"You shall love the Lord your God with all your heart and with all your soul and with all your mind. This is the great and first commandment. And a second is like it: You shall love your neighbor as yourself. On these two commandments depend all the Law and the Prophets." (Matthew 22:37-40)
Jesus loves to surprise people. It is of course his nature to do so, especially to those people who want to trap him in his own words and indict him based on his response to questions. This was certainly the case with the lawyer who was a Pharisee, for he would see much pleasure in making the One who says he is the Christ trip over his own argumentation. For Jesus, who in many cases criticised the Jewish leaders for stacking more laws than ever on top of the revealed law, it was his turn to be asked, "Teacher, which is the greatest commandment in the law?"
His response is staggering and logical and true. The greatest commandment is to love God with every fiber of your being: your heart, your soul, and your mind. This is a horizontal relationship that revives the Spirit, strengthens good works, and glorifies him. Naturally then, it is the most important, and to fail in this one area is to fail in all virtuous areas, for there is no true virtue that has its branch severed from this root.
But then Jesus continues by saying that the second is like it: "You shall love your neighbor as yourself." What did he mean? What was his point in saying this? Many have concluded that Jesus believes that it is only when one loves himself properly and esteems who God made him or her to be that one can love others in a correct manner. As if he is saying, "Loving yourself is important because loving others is important. When you learn to love yourself properly you can love others properly as well."

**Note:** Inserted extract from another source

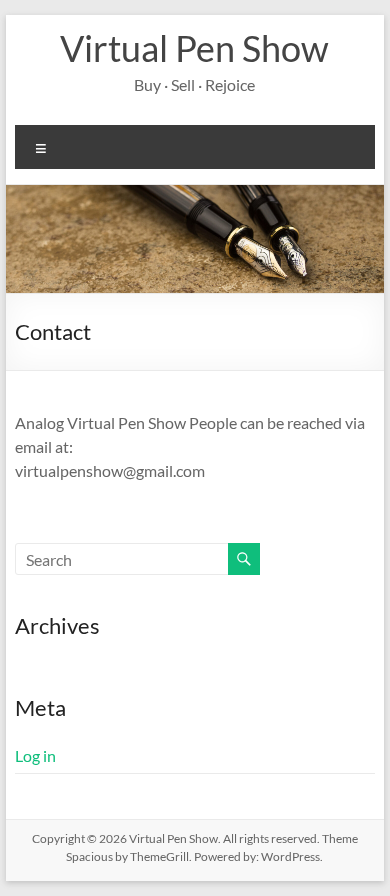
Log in (35, 755)
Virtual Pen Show (194, 48)
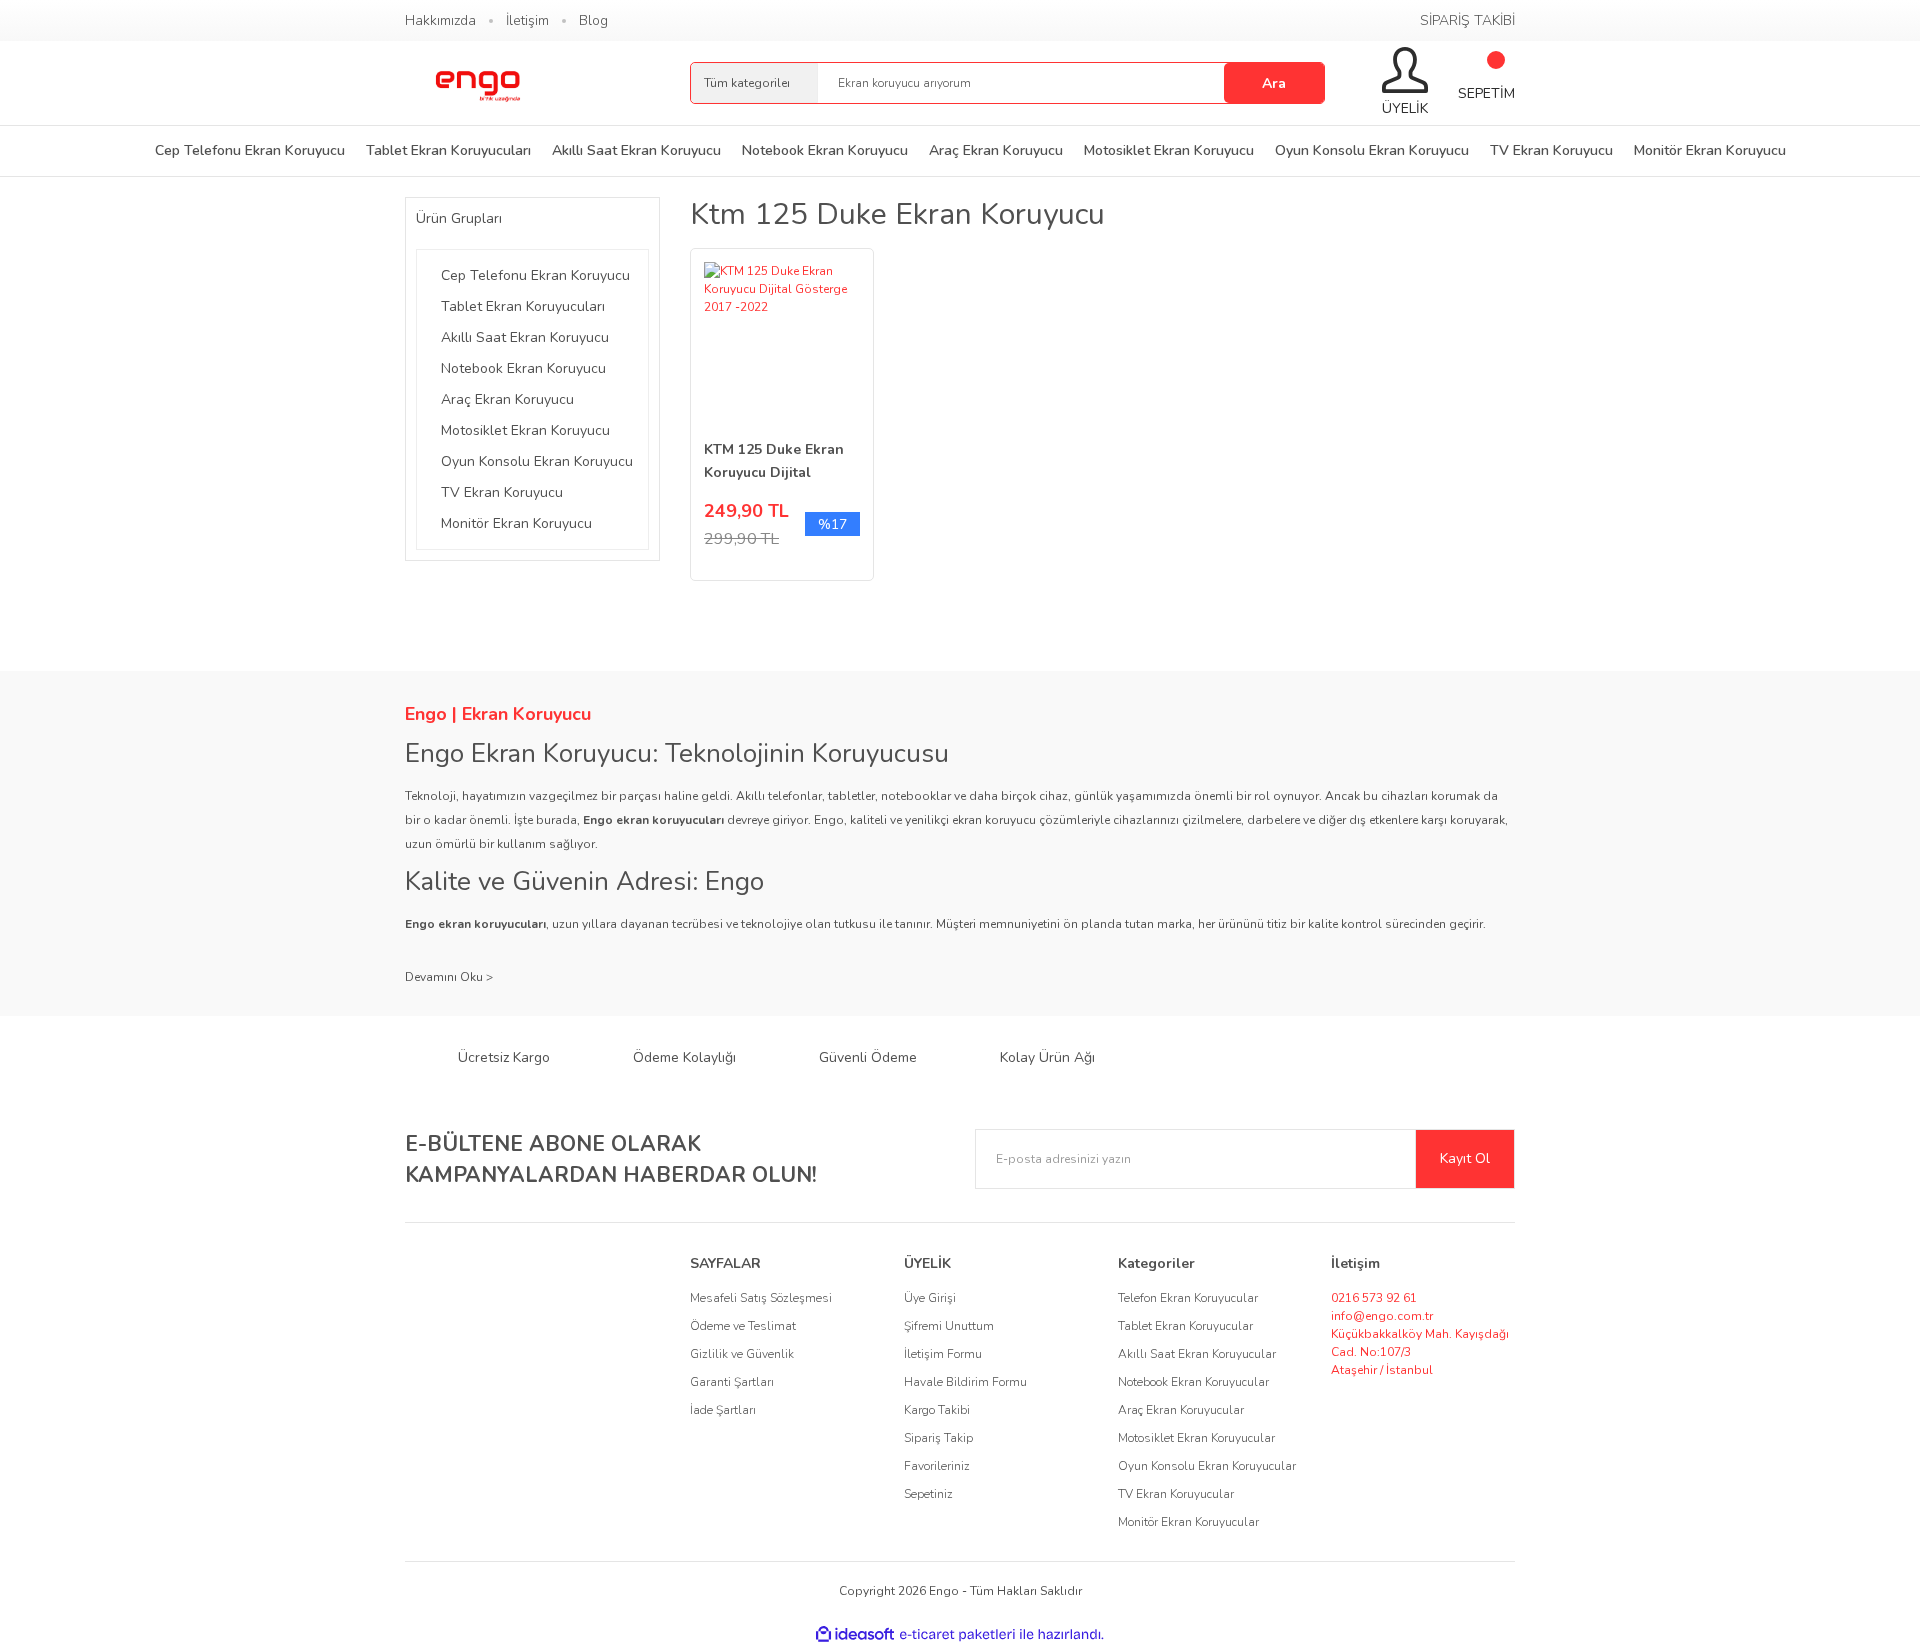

This is far from his point. Jesus aims to teach us that just as there is a natural inclination in every heart to sustain oneself--to feed oneself, put clothes on oneself, and indeed love oneself, there should be the same inclination to love others. In other words, rather than saying, "Love yourself; and love others too," the emphasis is rather, "Everyone naturally loves there own self--use that same energy and devotion that you naturally have for yourself, for others' good."
Do you see the difference? One turns the command almost on its head to a plea for more self-love and affirmation, almost as though it were a means to accomplishing more love for others, whereas the other keeps the love for God as supreme. One commands both love of self and love for others, the other assumes love of self and commands love for others. Only one interpretation sustains a God-centered approach and nourishes acts of love.
So, love Christ supremely...and demonstrate to the world that your care for them is just as intense as your natural desire to love yourself.